Freigeben über


Rendering MMS, RTSP and HTTP with DirectShow in Vista and Windows 7

I was talking to a DirectShow engineer the other day that was having issues rendering URLs using DirectShow on XP and Vista. He noticed that the behavior was very different between the two operating systems. Luckily I was privy to a very interesting conversation between the original developer of the WM ASF Writer filter and a number of PMs that were trying to figure out why rendering URLs appeared to be broken on Vista.

From what I learned from the conversation, when you render a URL in DirectShow on XP, the source filter that is added to the graph is from WMP 6.4. This filter is very old and has not been updated in a long while. In fact this filter no longer ships on Vista and will not ship on Win 7.

There are some interesting distinctions between different URL sources. We basically have four different URL protocols supported by the Windows Media subsystem. MMS, RTSP and two flavors of HTTP, standard HTTP (from a web server) and HTTP streaming. On Vista if you try to render a stream in DirectShow using MMS or RTSP you will get an error stating the no source filter could be found. This is due to the fact that these two protocols are not registered by default. HTTP (both flavors) however will work as expected since this protocol is registered.

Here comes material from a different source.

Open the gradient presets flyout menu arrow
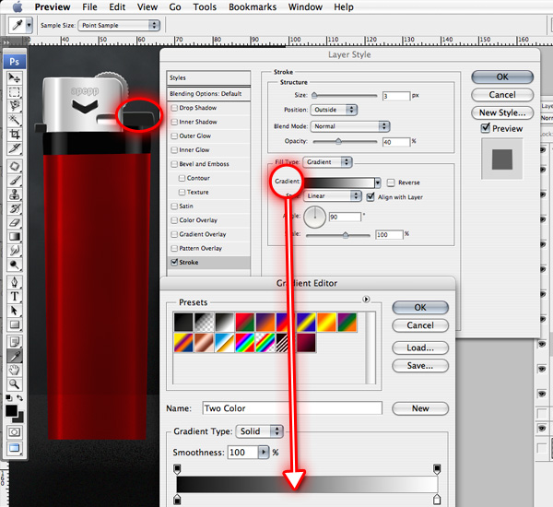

At this time there is no good solution for rendering URLs on Vista or Win7 in DirectShow. Since the WMP 6.4 components are missing the only filter that could possibly handle MMS, RTSP or HTTP for ASF formatted files would be the WM ASF Reader. Attempts to get the WM ASF Reader to render these protocols on Vista and Win 7 by default has met with resistance here at Microsoft. The WM ASF reader was not designed to work with a URL as a source (although it is possible to force it to load from a URL). It was determined early on that getting the WM ASF reader filter to work properly as a URL source would be too costly.

All current development effort here at Microsoft in the media space has been put into the new Media Foundation (MF) platform. This new platform is the planned replacement for the aging DirectShow. Unfortunately MF doesn't yet have full parity with DirectShow. Windows 7 improves the MF platform greatly and it is my hope that we will finally have a ready replacement for DirectShow in Windows 7.